The moment I saw him, I was disgusted. The reason why I was disgusted was because I was a woman, and when I saw my man helping other women out of the abortion ward, I couldn't reason.

But I warned myself that this was a misunderstanding. Nothing more.

I took a gentle breath and walked towards the plum tree. When I was two meters away from him, I regretted it again. I decided to ignore him.

Seeing that I ignored him, Li Shu quickly walked up to me and said in a calm voice: "Gao Ziran, I want to talk to you?"

"What are you talking about?" I glanced at Li Shu, and when I spoke, I realized that there was deep hatred in my words.

What a cheating thing.

"What's your attitude?" Li Shu saw that my tone was not good, and his tone became arrogant. I heard him say to me: "I just want to say a few words to you, do you have to treat me like this?"

Attitude? Or, Auntie's attitude is still very clear, and you are just like her, very clear that you don't want to be with me? "

I stared at Li Shu, but I couldn't say anything at all.

How much I want to yell, but I can't, I'm afraid of the answer.

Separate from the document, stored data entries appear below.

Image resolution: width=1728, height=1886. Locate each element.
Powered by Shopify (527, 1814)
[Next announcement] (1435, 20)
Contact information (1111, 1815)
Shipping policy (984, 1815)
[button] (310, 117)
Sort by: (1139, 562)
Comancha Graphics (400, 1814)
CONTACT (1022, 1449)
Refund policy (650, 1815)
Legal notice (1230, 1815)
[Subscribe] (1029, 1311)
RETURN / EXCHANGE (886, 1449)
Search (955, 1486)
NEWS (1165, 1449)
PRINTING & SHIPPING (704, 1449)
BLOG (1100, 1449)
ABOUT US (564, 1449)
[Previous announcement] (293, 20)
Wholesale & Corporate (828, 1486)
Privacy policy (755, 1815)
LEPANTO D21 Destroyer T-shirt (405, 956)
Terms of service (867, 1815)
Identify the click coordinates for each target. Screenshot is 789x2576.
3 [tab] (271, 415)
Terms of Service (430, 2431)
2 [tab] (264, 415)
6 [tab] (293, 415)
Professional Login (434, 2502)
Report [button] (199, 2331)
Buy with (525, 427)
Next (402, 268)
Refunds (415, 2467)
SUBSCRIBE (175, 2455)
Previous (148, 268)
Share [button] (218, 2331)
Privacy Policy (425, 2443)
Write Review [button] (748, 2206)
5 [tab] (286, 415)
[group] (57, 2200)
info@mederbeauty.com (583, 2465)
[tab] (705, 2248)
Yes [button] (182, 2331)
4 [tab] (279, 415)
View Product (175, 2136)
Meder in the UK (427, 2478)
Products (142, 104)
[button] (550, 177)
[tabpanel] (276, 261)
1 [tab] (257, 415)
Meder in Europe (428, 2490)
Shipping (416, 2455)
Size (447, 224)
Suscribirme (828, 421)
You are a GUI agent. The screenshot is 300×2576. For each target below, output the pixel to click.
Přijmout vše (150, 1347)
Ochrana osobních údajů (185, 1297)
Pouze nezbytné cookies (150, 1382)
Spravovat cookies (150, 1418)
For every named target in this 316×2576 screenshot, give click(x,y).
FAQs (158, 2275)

"What do you mean when you look at me like that?" Li Shu's tone became a little anxious. He took a breath and said, "It's because Auntie likes Wei Zheng, so you feel dissatisfied when you look at me now."

?”

"You fart!" I couldn't help but yell.

Li Shu was startled by my overreaction. I felt like he was hiding something, but Gao Ziran was an idiot and Gao Ziran didn't dare to ask.

Like Li Shu, he asked the question directly, and he asked it so rationally and confidently.

I didn't want to pay attention to him and walked straight towards the door of my house. After taking two steps, I heard Li Shu shouting from behind me: "Gao Ziran, give me a positive answer. Do you want to give up?"